- _Exercise instructions_: Rewrite the whole listing below, swapping "Add to watchlist" for "Add to favorites" and leaving everything else unchanged.

- _Word and element locating listing_:
***

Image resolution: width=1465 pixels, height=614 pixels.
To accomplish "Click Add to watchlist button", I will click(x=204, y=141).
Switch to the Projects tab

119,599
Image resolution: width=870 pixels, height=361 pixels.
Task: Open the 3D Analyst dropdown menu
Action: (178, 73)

***

- _Complete answer_:
Image resolution: width=1465 pixels, height=614 pixels.
To accomplish "Click Add to favorites button", I will click(x=204, y=141).
Switch to the Projects tab

119,599
Image resolution: width=870 pixels, height=361 pixels.
Task: Open the 3D Analyst dropdown menu
Action: (178, 73)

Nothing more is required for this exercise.